We are in the situation of this case being heard EXACTLY because of the Democrats and their never ending lawfare activities these last 8 years.
As I said earlier, in a sane world immunity wouldn’t even be a consideration how ever Democrats have show us just why this is even more important today because of their determination to litigate Trump out of the election.
This decision applies to every former, current and future POTUS. The CT simply stated the obvious:
1. A sitting POTUS has absolute immunity for actions with in his core powers and responsibilities
2. A sitting POTUS has a PRESUMPTION of immunity for official actions in office.
That was the understanding at least implicitly until a short time ago, here the CT has made it explicit. The CT didn’t give a sitting POTUS cart Blanche to do ‘whatever they want’ without the possibility of prosecution when they leave office as the shrieking d/prog are claiming.
The Constitution has already decided this issue and SCOTUS just took it upon itself to amend the Constitution. Considering that not prosecuting a president while in office is not in the Constitution or statute, but only a policy of the DOJ, this opens any president to prosecution by any prosecutor not only in the country but, in the world,..what is to prevent a country with an extradition treaty from demanding a US president be extradited elsewhere for trial if some judge, in say Germany determines that something a president does is not official?
You quoted the Constitution in another post.
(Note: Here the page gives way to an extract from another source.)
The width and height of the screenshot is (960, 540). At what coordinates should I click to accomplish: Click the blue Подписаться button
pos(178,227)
It literally says you have to get a conviction of an impeachment and then file a criminal indictment. You posed it. Too bad you don’t understand what you post. It would be a great help to you if you did.
Stop and think for just one second of the alternative. All it takes is a second. What would happen if any DA in any county could file criminal charges against a president for official acts. How about Texas AG filing charges against Biden for negligent homicide for his pullout of Afghanistan killing 13 soldiers (not that Biden remembers)?
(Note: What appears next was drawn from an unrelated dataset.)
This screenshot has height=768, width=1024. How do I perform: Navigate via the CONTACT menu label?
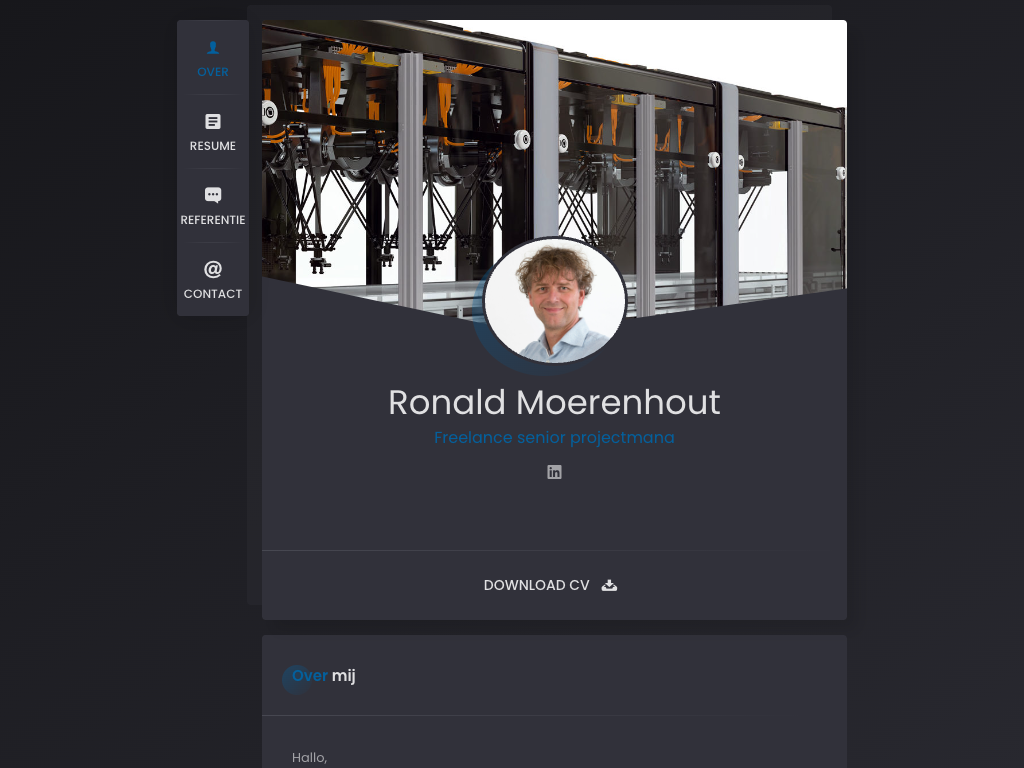click(x=213, y=294)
Now, as we have seen over the past few years Dems actually love that idea. I doubt they would love it if Swalwell was prosecuted for being a traitor for his Chinese spy friend. Republicans, at least in lawfare, have maintained a respect for freedom and democracy.
I agree that it is a bad idea, but that’s apparently what Roberts just decided, what he did is to leave a president open to just the acts of a prosecutor that you mentioned, and there are more, in fact a prosecutor using Roberts logic could indict a president onmost anything
You obviously didn’t read the opinion or Prof. Jacobsen’s summary. Try again. Maybe you did and just don’t understand what it means. Fat lotta good it will do but I shall try to explain since my knowledge is infinitesimally small compared to Robert’s and the Prof’s.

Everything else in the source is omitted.